Jest projekt wprowadzenia turniejów ITF rangi 40 tys. dolarów. Oczywiście pozostają dotychczasowe imprezy z pulą nagród 15, 25 oraz 60 tys. dolarów. Dlaczego nowa kategoria? Ponieważ przeskok z 25-tki do 60-tki był zbyt duży. W ramach „promocji” nowych imprez będziemy dopłacać 15 tys. dol. organizatorom turniejów z pulą 25 tys., po to, by mogło się odbyć jak najwięcej zawodów rangi ITF 40. Ale chcemy się również skupić na innych ważnych aspektach, takich jak turnieje dla juniorów.
Podczas pobytu w Polsce spotykam się też z Andrzejem Kraśnickim, prezesem Polskiego Komitetu Olimpijskiego. Zapewne zostanie m.in. poruszony temat organizacji turnieju finałowego Billie Jean King Cup w Polsce i Czechach. Dla wielu młodych dziewcząt i chłopaków byłaby to nie tylko okazja do zobaczenia najlepszych drużyn kobiecych świata, ale też motywacja do dalszej, intensywnej pracy.
I jeszcze jeden ważny aspekt mojej wizyty w Warszawie.

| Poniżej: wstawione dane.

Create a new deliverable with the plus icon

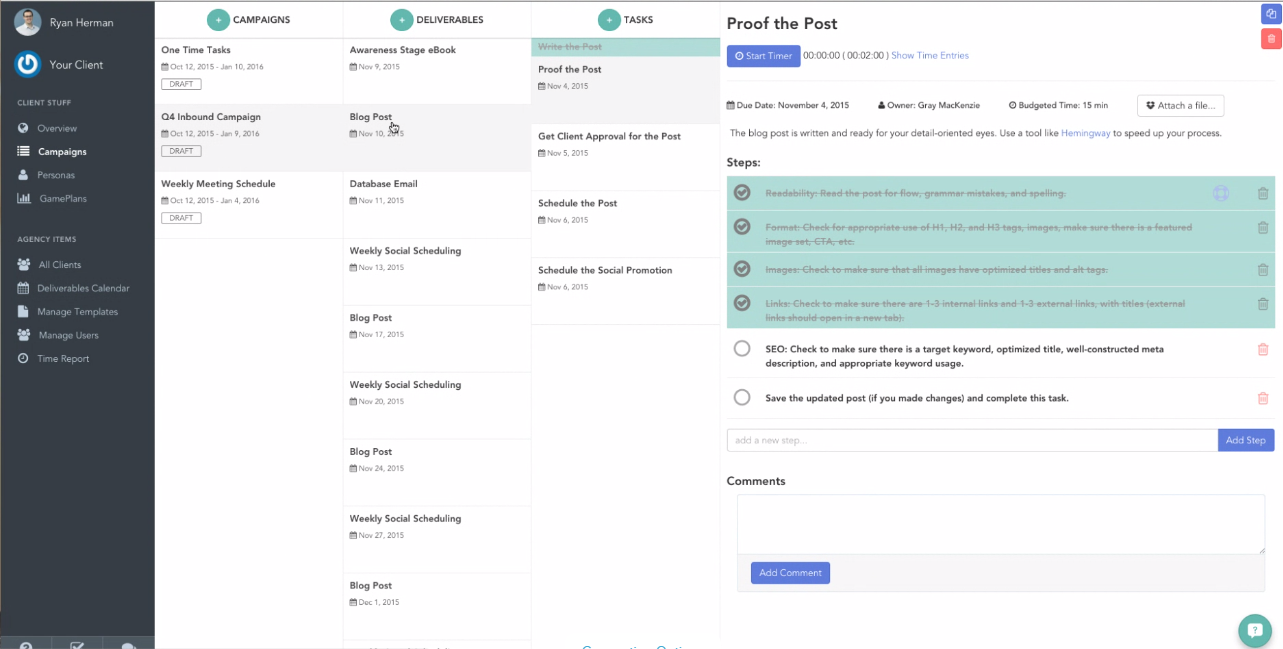[402, 19]
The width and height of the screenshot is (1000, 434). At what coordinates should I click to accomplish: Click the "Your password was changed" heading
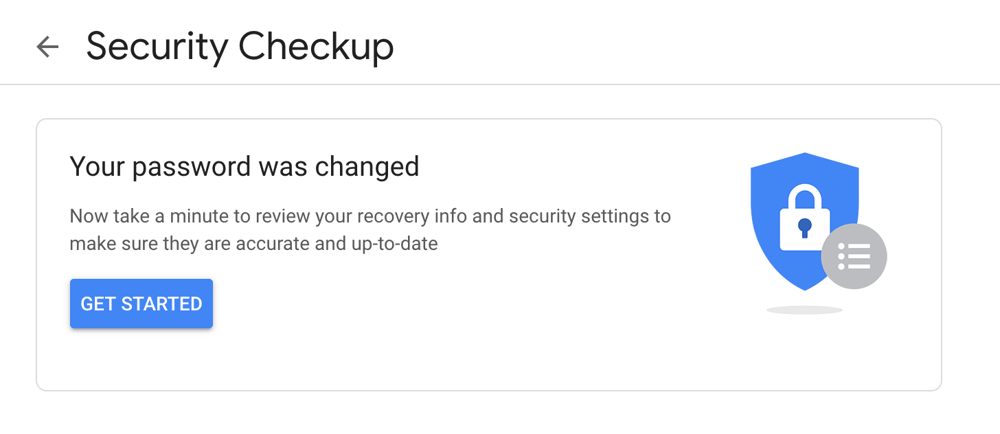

Chciałem podziękować Polskiemu Związkowi Tenisowemu za wsparcie dla ukraińskiego tenisa w obliczu wojny, nie tylko finansowe.
W niedzielą zakończyła się pierwsza edycja United Cup. Jaka jest Pana ocena tej imprezy? No i przede wszystkim gratulacje dla Pana rodaków, którzy wygrali rywalizację w Australii.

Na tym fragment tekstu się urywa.